The plunging of Kenya, until recently a centre of stability and growth in East Africa, into political and economic uncertainty following the general election of December 2007 is regarded as a major cause for global and African concern. It is widely accepted that the elections were deeply flawed, and that there was electoral malfeasance by all the major players. President Kibaki's rapid declaration of victory in the face of a heavily disputed election and his determination to hold on to the levers of state power precipitated a deadly crisis, communal violence and economic decline. A power-sharing deal between Kibaki and Opposition leader, Raila Odinga signed in February seems to be holding, but Kenya ranks among the worlds' growing number of democracies at-risk.
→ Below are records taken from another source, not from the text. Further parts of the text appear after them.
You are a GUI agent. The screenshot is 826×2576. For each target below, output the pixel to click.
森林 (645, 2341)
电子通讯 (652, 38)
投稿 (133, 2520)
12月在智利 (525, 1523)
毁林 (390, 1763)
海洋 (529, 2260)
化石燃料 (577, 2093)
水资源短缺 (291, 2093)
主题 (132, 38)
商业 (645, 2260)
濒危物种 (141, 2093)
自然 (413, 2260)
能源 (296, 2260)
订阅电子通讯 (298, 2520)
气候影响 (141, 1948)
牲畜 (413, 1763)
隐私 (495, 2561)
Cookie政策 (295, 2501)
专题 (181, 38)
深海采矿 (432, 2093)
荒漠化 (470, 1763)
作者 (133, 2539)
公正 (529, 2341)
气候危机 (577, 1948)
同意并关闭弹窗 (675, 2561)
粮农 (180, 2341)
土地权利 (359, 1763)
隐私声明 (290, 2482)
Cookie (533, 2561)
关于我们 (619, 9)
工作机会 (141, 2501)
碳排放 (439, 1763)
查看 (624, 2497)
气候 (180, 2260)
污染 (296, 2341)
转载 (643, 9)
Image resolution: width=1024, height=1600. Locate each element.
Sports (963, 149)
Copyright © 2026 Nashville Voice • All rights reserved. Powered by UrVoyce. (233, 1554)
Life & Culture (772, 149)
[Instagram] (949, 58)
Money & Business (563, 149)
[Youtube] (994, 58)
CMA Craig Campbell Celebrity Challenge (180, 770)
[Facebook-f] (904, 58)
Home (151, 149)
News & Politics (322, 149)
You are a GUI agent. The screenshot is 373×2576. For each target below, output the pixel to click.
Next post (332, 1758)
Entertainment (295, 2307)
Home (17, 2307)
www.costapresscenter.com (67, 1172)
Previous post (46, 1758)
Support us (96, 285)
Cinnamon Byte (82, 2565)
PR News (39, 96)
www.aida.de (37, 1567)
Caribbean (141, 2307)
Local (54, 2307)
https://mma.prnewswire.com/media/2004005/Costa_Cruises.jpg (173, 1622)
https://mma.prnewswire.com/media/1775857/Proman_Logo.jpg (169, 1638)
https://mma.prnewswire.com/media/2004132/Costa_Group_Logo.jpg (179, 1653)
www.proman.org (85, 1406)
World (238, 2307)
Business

This book takes a new look at the 2007 election, the post-election crisis, the underlying interaction of ethnicity, class and political power; forced displacement, the role of international forces; and the country's power-sharing arrangement. The study will draw upon the expertise of a variety of leading experts on Kenya, and will be edited by Peter Kagwanja and Roger Southall. The overall project was based on a workshop in Nairobi on 6-7 December 2008.
This book was published as a special issue of the Journal of Contemporary African Studies.
Peter Kagwanja is President of the Africa Policy Institute and research fellow at the University of Pretoria, South Africa. Roger Southall is Editor of the Journal of Contemporary African Studies and Professor of Sociology at the University of the Witwatersrand, South Africa.